Extracted data START
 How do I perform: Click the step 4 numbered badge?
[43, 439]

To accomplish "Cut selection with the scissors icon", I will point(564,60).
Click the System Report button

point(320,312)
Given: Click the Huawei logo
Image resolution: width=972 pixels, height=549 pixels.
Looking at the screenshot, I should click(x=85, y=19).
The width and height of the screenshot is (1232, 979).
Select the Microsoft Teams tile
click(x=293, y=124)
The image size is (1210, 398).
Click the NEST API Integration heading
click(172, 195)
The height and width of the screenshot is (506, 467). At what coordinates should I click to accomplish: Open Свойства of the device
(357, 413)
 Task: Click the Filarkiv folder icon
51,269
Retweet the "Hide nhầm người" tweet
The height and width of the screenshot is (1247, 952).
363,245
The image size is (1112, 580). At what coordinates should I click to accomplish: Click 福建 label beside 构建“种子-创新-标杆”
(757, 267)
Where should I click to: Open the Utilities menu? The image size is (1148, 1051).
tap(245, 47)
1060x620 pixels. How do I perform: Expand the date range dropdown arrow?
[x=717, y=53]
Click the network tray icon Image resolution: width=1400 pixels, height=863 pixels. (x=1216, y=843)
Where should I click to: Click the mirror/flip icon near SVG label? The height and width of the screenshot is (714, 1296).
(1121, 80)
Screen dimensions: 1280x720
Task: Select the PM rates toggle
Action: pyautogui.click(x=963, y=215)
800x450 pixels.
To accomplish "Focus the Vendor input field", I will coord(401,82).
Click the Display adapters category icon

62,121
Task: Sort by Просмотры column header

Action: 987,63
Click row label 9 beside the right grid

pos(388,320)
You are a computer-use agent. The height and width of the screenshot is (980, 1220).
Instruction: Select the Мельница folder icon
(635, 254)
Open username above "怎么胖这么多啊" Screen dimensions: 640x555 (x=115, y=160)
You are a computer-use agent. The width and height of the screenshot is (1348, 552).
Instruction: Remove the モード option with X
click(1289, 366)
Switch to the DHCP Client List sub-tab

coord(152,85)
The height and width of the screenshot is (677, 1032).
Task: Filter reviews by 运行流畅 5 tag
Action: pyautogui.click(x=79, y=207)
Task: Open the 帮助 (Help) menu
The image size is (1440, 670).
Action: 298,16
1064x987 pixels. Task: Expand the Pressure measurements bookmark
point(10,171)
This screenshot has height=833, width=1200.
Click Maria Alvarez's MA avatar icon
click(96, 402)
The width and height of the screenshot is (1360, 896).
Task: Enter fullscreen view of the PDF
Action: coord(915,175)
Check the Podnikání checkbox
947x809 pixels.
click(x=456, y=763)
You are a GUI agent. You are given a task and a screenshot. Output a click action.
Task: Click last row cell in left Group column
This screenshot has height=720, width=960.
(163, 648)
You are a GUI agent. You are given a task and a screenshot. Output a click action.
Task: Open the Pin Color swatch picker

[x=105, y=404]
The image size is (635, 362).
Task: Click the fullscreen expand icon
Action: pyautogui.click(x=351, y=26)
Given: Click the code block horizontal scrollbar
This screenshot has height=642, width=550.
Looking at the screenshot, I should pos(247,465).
Extracted data END
# Your goal
Print the entire set of records again, exactly.

# Task output
 How do I perform: Click the step 4 numbered badge?
[43, 439]

To accomplish "Cut selection with the scissors icon", I will point(564,60).
Click the System Report button

point(320,312)
Given: Click the Huawei logo
Image resolution: width=972 pixels, height=549 pixels.
Looking at the screenshot, I should click(x=85, y=19).
The width and height of the screenshot is (1232, 979).
Select the Microsoft Teams tile
click(x=293, y=124)
The image size is (1210, 398).
Click the NEST API Integration heading
click(172, 195)
The height and width of the screenshot is (506, 467). At what coordinates should I click to accomplish: Open Свойства of the device
(357, 413)
 Task: Click the Filarkiv folder icon
51,269
Retweet the "Hide nhầm người" tweet
The height and width of the screenshot is (1247, 952).
363,245
The image size is (1112, 580). At what coordinates should I click to accomplish: Click 福建 label beside 构建“种子-创新-标杆”
(757, 267)
Where should I click to: Open the Utilities menu? The image size is (1148, 1051).
tap(245, 47)
1060x620 pixels. How do I perform: Expand the date range dropdown arrow?
[x=717, y=53]
Click the network tray icon Image resolution: width=1400 pixels, height=863 pixels. (x=1216, y=843)
Where should I click to: Click the mirror/flip icon near SVG label? The height and width of the screenshot is (714, 1296).
(1121, 80)
Screen dimensions: 1280x720
Task: Select the PM rates toggle
Action: pyautogui.click(x=963, y=215)
800x450 pixels.
To accomplish "Focus the Vendor input field", I will coord(401,82).
Click the Display adapters category icon

62,121
Task: Sort by Просмотры column header

Action: 987,63
Click row label 9 beside the right grid

pos(388,320)
You are a computer-use agent. The height and width of the screenshot is (980, 1220).
Instruction: Select the Мельница folder icon
(635, 254)
Open username above "怎么胖这么多啊" Screen dimensions: 640x555 (x=115, y=160)
You are a computer-use agent. The width and height of the screenshot is (1348, 552).
Instruction: Remove the モード option with X
click(1289, 366)
Switch to the DHCP Client List sub-tab

coord(152,85)
The height and width of the screenshot is (677, 1032).
Task: Filter reviews by 运行流畅 5 tag
Action: pyautogui.click(x=79, y=207)
Task: Open the 帮助 (Help) menu
The image size is (1440, 670).
Action: 298,16
1064x987 pixels. Task: Expand the Pressure measurements bookmark
point(10,171)
This screenshot has height=833, width=1200.
Click Maria Alvarez's MA avatar icon
click(96, 402)
The width and height of the screenshot is (1360, 896).
Task: Enter fullscreen view of the PDF
Action: coord(915,175)
Check the Podnikání checkbox
947x809 pixels.
click(x=456, y=763)
You are a GUI agent. You are given a task and a screenshot. Output a click action.
Task: Click last row cell in left Group column
This screenshot has height=720, width=960.
(163, 648)
You are a GUI agent. You are given a task and a screenshot. Output a click action.
Task: Open the Pin Color swatch picker

[x=105, y=404]
The image size is (635, 362).
Task: Click the fullscreen expand icon
Action: pyautogui.click(x=351, y=26)
Given: Click the code block horizontal scrollbar
This screenshot has height=642, width=550.
Looking at the screenshot, I should pos(247,465).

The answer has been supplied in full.